I’ve been toying with continuing on to law school since before I even finished my Bachelors Degree this past summer. But it’s a HUGE decision. Aside from the personal sacrafice to myself and my family for another 3-5 years, it’s a financial one too and I’ve got kids who will be thinking about college in another 5-8 years. I’ve had attorneys in my life tell me I should definitely do it, I’d do well, I’ll get through it and then there have been others who have cautioned me against it. Not because they don’t think I would be good at it, but because if they had it to do over again – they may have chosen another avenue professionally. I’ve been told there is more job security and less stress in being a paralegal, IF you work for the right attorney. But that in and of itself may prove to be a bigger problem because, a lot of attorneys can be tough to work for. Which brings up my biggest hang up all….the fear that if I go to law school that I could become the kind of attorney that I absolutely hate. Ive been told that the attorneys people hate, were douchebags before they went to law school and only come out more full of themselves and so, I have nothing to worry about….but I wonder.

In the meantime, I think taking this job is a good move because if I am ever going to be able to make it work, this would be the  job to do it in. It’s an opprotunity I can’t pass on.
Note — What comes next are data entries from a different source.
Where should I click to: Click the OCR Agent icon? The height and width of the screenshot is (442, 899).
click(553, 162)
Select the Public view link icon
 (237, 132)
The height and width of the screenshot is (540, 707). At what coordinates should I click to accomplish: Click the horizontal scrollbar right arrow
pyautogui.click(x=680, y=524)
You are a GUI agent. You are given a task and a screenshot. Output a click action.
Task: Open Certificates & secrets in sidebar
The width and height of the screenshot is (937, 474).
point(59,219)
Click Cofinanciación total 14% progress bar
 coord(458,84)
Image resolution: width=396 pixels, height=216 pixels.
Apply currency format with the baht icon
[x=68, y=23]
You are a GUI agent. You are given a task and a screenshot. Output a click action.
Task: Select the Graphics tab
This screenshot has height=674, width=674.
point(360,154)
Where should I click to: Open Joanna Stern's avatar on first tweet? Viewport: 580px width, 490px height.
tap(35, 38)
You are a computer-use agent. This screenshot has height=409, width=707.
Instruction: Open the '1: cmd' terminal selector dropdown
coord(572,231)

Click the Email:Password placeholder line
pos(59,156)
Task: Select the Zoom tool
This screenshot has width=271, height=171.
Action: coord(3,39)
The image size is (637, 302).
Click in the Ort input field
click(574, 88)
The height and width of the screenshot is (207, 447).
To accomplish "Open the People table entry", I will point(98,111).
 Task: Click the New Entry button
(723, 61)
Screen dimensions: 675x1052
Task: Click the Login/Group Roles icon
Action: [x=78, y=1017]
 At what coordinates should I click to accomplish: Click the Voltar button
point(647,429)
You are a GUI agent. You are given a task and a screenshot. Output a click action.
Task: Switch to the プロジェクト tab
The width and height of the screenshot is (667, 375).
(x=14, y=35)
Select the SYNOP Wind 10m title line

It’s also a good time for me, personally and professionally to make this move in order to make other decisions in the next year about which way Im going. I know I’m doing the right thing, but it’s still hard to quit the job I currently have. I’m agonizing over writing my resigantion letter and how he’s going to take it. Ive made it possible to give him two weeks, but I’m afraid he’s going to get really upset when he sees my resignation. My husband says if that happens so be it. I keep trying to reason in my head that if I were getting canned I’d be given 10 minutes to collect my things and be shown to the door so essentially its the same thing if he gets upset, but I at least I did the right thing by extending the courtesy of notice, right?

I’ve only walked out on one job without notice and it was simply because I had been pushed to my breaking point and couldn’t do one more minute of work for such a pompous asshole.

I could start this job today, tomorrow, whenever, if I wanted to,  or if need be but, the bottom line is that I like my boss, personally, so I don’t want to burn any bridges.

I know this is the right thing to do, but it doesn’t make it any less awkward or difficult.